> **WORK TO BE COMPLETED**
Identify each line in the data below that contains the word "click", and copy those lines.

> **SUPPLIED DATA**

● ● ● ● ●

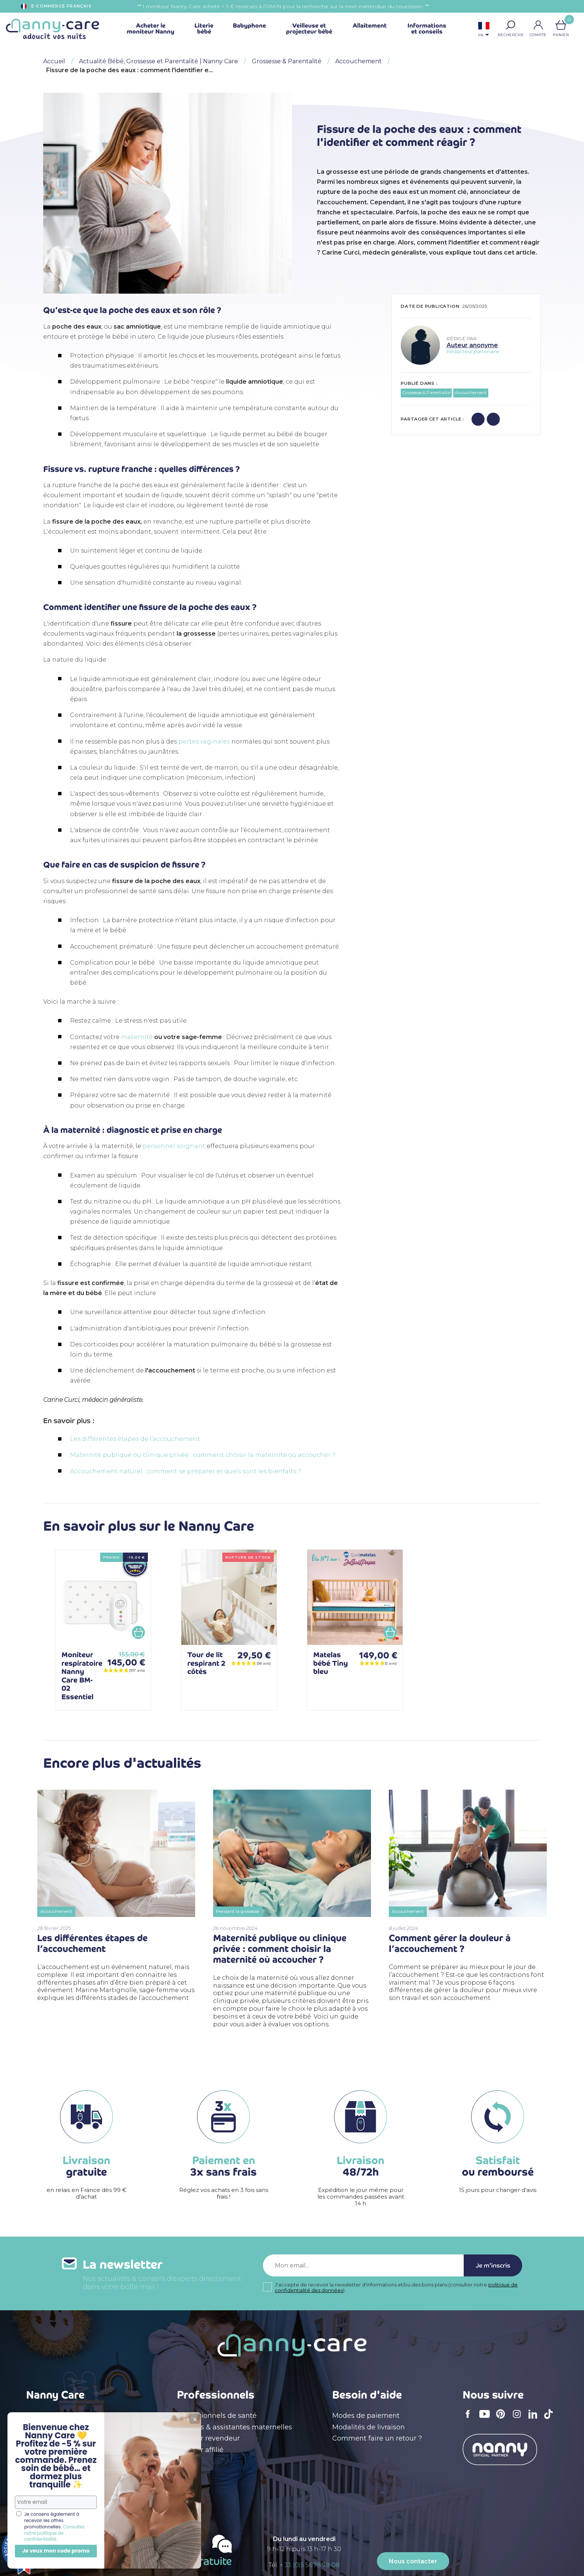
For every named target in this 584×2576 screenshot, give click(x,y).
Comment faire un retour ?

● ● ● ● ●

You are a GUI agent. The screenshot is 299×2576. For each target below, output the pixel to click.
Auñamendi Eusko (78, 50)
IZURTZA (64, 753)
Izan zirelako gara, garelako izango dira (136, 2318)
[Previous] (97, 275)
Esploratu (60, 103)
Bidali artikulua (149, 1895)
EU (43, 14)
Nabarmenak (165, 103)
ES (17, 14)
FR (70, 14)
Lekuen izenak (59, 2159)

● ● ● ● ●

> **OUTPUT**
For every named target in this 584×2576 screenshot, give click(x,y).
You are a GUI agent. The screenshot is 299×2576. For each target below, output the pixel to click.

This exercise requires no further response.